*Task goal:* All entries below are to be retyped in full, precisely as they appear.

*Data to use:*

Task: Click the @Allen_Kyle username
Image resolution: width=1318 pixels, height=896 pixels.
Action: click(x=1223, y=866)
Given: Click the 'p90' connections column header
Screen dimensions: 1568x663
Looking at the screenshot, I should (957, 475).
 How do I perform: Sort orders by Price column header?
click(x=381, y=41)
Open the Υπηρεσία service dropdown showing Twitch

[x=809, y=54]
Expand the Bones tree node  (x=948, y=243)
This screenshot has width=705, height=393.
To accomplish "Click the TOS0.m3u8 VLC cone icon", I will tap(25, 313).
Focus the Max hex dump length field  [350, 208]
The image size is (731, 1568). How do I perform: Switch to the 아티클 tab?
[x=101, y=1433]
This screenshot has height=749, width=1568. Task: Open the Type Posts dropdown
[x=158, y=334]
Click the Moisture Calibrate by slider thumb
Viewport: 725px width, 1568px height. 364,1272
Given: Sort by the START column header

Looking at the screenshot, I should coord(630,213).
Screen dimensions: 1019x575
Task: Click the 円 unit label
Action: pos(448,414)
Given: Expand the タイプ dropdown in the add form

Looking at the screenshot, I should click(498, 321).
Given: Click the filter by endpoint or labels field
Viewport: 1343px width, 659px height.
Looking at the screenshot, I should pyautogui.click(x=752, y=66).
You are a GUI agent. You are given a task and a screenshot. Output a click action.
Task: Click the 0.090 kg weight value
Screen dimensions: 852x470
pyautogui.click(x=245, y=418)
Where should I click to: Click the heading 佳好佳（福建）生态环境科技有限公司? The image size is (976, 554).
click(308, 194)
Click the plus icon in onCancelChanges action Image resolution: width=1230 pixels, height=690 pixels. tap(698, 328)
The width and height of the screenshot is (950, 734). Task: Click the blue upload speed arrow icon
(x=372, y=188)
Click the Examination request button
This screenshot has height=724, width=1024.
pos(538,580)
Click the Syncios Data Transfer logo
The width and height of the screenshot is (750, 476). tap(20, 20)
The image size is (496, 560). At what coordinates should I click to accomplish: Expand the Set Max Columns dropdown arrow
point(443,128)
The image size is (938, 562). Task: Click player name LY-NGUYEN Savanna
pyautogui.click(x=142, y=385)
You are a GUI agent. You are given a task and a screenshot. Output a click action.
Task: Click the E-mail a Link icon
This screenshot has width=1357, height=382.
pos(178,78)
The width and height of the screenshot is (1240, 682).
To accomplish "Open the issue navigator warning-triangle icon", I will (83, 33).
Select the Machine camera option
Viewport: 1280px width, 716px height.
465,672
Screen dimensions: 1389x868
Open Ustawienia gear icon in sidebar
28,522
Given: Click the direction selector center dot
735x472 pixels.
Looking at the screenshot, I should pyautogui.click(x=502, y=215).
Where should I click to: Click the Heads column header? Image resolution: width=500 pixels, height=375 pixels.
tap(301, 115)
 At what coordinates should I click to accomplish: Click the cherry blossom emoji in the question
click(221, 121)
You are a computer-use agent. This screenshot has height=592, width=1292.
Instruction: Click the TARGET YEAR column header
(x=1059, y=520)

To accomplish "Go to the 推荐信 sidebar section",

*Problem solution:*
Task: Click the @Allen_Kyle username
Image resolution: width=1318 pixels, height=896 pixels.
Action: click(x=1223, y=866)
Given: Click the 'p90' connections column header
Screen dimensions: 1568x663
Looking at the screenshot, I should (957, 475).
 How do I perform: Sort orders by Price column header?
click(x=381, y=41)
Open the Υπηρεσία service dropdown showing Twitch

[x=809, y=54]
Expand the Bones tree node  (x=948, y=243)
This screenshot has width=705, height=393.
To accomplish "Click the TOS0.m3u8 VLC cone icon", I will tap(25, 313).
Focus the Max hex dump length field  [350, 208]
The image size is (731, 1568). How do I perform: Switch to the 아티클 tab?
[x=101, y=1433]
This screenshot has height=749, width=1568. Task: Open the Type Posts dropdown
[x=158, y=334]
Click the Moisture Calibrate by slider thumb
Viewport: 725px width, 1568px height. 364,1272
Given: Sort by the START column header

Looking at the screenshot, I should coord(630,213).
Screen dimensions: 1019x575
Task: Click the 円 unit label
Action: pos(448,414)
Given: Expand the タイプ dropdown in the add form

Looking at the screenshot, I should click(498, 321).
Given: Click the filter by endpoint or labels field
Viewport: 1343px width, 659px height.
Looking at the screenshot, I should pyautogui.click(x=752, y=66).
You are a GUI agent. You are given a task and a screenshot. Output a click action.
Task: Click the 0.090 kg weight value
Screen dimensions: 852x470
pyautogui.click(x=245, y=418)
Where should I click to: Click the heading 佳好佳（福建）生态环境科技有限公司? The image size is (976, 554).
click(308, 194)
Click the plus icon in onCancelChanges action Image resolution: width=1230 pixels, height=690 pixels. tap(698, 328)
The width and height of the screenshot is (950, 734). Task: Click the blue upload speed arrow icon
(x=372, y=188)
Click the Examination request button
This screenshot has height=724, width=1024.
pos(538,580)
Click the Syncios Data Transfer logo
The width and height of the screenshot is (750, 476). tap(20, 20)
The image size is (496, 560). At what coordinates should I click to accomplish: Expand the Set Max Columns dropdown arrow
point(443,128)
The image size is (938, 562). Task: Click player name LY-NGUYEN Savanna
pyautogui.click(x=142, y=385)
You are a GUI agent. You are given a task and a screenshot. Output a click action.
Task: Click the E-mail a Link icon
This screenshot has width=1357, height=382.
pos(178,78)
The width and height of the screenshot is (1240, 682).
To accomplish "Open the issue navigator warning-triangle icon", I will (83, 33).
Select the Machine camera option
Viewport: 1280px width, 716px height.
465,672
Screen dimensions: 1389x868
Open Ustawienia gear icon in sidebar
28,522
Given: Click the direction selector center dot
735x472 pixels.
Looking at the screenshot, I should pyautogui.click(x=502, y=215).
Where should I click to: Click the Heads column header? Image resolution: width=500 pixels, height=375 pixels.
tap(301, 115)
 At what coordinates should I click to accomplish: Click the cherry blossom emoji in the question
click(221, 121)
You are a computer-use agent. This screenshot has height=592, width=1292.
Instruction: Click the TARGET YEAR column header
(x=1059, y=520)

To accomplish "Go to the 推荐信 sidebar section",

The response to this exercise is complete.